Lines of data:
################

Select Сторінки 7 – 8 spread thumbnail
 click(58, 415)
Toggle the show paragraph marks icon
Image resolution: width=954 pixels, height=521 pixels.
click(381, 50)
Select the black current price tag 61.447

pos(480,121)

################

[Exercise instructions] Extract every line of the data that contains the string "Select", matching case exactly.

[Response to this exercise]
Select Сторінки 7 – 8 spread thumbnail
Select the black current price tag 61.447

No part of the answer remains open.